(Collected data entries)
━━━━━━━━━━━━━━━━

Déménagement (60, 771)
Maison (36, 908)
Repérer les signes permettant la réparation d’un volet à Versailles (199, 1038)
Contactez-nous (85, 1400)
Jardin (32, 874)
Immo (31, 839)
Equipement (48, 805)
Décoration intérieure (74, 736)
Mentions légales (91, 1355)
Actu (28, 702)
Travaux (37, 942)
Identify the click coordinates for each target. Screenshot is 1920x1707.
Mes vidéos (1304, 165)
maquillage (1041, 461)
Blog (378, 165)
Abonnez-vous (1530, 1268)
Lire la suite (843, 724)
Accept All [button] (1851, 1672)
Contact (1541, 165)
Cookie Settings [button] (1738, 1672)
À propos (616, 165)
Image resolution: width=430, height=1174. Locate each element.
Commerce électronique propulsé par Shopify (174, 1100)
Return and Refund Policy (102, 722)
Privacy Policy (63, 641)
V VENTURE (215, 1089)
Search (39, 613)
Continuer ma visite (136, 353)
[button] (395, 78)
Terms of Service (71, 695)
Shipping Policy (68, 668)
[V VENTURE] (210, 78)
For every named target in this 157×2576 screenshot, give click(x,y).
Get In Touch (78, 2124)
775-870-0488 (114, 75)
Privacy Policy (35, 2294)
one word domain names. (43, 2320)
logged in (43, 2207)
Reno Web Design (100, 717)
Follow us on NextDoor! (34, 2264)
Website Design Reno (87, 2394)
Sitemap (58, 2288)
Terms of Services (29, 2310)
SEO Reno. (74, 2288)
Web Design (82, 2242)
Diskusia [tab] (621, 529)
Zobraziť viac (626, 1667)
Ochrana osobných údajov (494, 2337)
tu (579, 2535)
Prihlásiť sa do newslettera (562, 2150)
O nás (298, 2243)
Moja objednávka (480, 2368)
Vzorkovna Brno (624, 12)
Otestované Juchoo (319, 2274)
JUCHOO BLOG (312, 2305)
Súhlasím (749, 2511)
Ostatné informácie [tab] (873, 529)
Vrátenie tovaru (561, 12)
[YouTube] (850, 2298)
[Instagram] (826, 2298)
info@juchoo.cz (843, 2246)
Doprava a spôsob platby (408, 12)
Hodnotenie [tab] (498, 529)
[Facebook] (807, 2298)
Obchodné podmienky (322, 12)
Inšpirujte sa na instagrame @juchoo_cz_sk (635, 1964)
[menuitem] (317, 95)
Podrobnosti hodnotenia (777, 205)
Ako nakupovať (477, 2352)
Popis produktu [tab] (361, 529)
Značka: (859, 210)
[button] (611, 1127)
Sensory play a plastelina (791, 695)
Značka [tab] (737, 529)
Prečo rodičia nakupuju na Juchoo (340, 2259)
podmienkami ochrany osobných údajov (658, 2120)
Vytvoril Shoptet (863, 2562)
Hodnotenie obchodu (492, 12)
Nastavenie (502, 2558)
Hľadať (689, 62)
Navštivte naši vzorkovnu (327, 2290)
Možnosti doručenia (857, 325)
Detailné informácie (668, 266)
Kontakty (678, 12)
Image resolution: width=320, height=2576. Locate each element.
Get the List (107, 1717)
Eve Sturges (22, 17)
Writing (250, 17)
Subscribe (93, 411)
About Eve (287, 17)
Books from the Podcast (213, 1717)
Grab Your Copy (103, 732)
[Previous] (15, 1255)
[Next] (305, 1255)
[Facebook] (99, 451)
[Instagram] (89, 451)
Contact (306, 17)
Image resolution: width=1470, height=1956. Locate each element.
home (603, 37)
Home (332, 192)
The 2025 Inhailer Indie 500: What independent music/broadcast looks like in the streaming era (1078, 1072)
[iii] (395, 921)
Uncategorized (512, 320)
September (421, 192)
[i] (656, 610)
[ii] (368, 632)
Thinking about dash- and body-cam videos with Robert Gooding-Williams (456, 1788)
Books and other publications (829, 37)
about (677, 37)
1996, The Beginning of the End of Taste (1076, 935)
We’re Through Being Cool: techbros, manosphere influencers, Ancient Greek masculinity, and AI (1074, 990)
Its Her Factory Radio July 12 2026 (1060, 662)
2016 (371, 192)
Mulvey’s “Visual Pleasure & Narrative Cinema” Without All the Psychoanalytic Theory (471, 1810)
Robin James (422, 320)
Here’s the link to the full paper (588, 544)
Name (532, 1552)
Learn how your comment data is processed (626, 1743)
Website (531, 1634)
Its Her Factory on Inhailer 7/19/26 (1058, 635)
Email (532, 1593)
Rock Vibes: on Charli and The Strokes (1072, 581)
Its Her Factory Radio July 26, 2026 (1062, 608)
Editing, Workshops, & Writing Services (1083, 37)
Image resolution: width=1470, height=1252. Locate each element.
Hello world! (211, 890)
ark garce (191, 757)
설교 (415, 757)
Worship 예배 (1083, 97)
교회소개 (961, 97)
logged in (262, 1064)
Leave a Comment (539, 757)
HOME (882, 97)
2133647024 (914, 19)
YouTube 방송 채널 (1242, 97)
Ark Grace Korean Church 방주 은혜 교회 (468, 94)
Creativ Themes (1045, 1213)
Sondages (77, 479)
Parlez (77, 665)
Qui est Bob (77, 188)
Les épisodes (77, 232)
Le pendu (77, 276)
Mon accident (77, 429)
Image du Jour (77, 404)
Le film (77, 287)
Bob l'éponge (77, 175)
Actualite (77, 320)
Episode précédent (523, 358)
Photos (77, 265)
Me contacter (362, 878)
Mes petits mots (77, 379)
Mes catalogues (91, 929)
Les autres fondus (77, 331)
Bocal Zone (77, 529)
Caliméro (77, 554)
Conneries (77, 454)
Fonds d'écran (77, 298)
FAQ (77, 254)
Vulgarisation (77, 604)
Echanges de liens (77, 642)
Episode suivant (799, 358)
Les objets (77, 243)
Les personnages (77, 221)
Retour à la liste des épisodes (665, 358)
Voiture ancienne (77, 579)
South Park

━━━━━━━━━━━━━━━━

_Task directions:_ Wherever the word "each" occurs in the data above, copy the line it sits in.

_Problem solution:_
Identify the click coordinates for each target. Screenshot is 1920x1707.
Image resolution: width=430, height=1174. Locate each element.
Image resolution: width=320, height=2576. Locate each element.
Image resolution: width=1470, height=1956. Locate each element.
Image resolution: width=1470, height=1252. Locate each element.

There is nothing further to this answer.